- Exercise input -
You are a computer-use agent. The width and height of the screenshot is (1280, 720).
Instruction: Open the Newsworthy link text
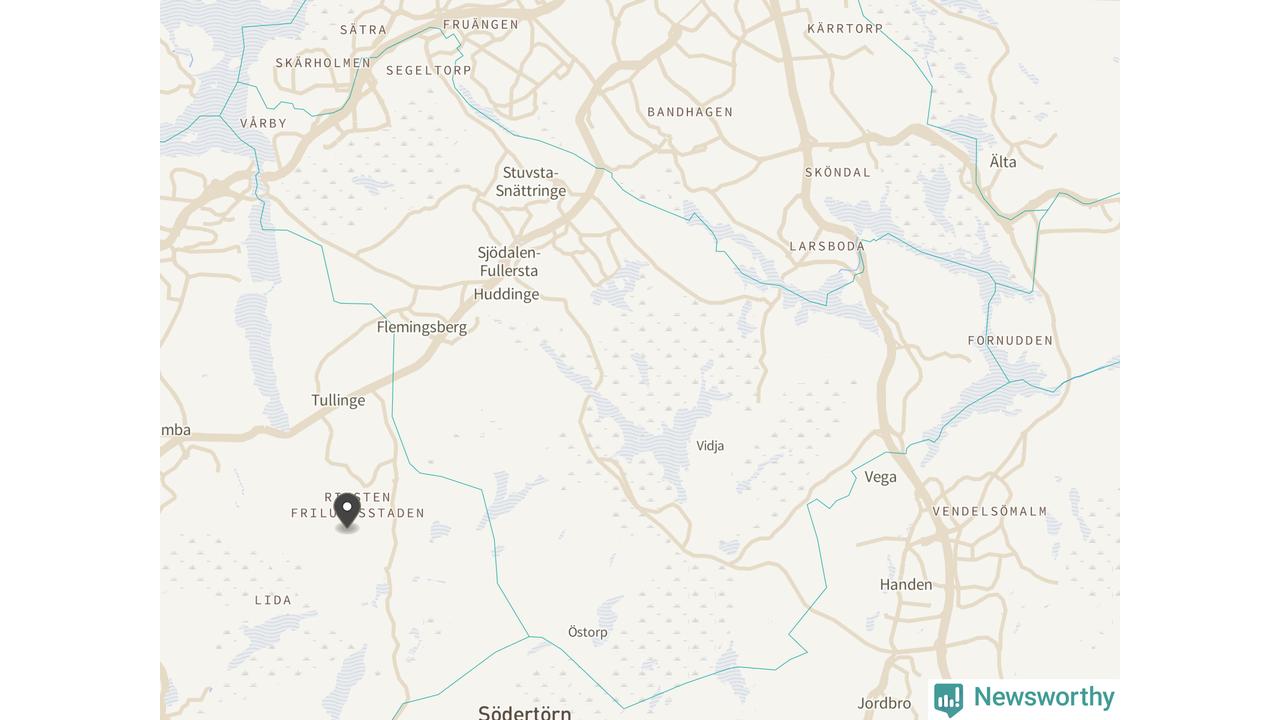click(x=1044, y=697)
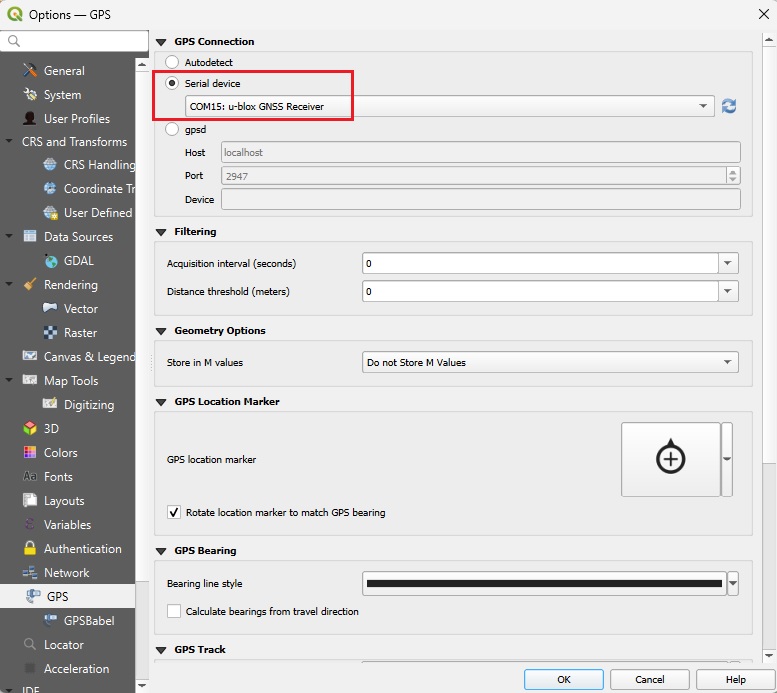Screen dimensions: 777x693
Task: Click the Colors palette icon
Action: click(x=28, y=453)
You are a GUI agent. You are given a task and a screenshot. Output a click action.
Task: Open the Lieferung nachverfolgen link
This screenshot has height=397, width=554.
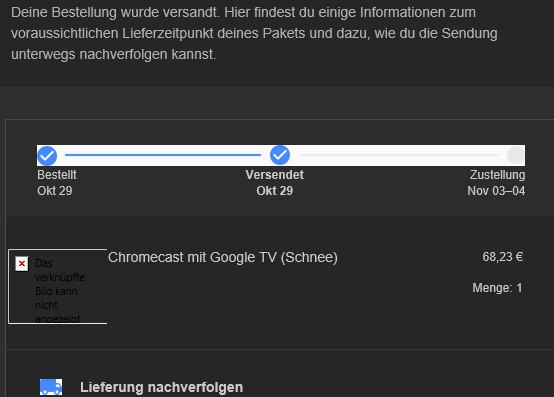161,387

- What is needed -
Filter the data above by the word "agent" and copy every line that matches.

- Result of the task -
You are a computer-use agent. The width and height of the screenshot is (1280, 720).
You are a GUI agent. You are given a task and a screenshot. Output a click action.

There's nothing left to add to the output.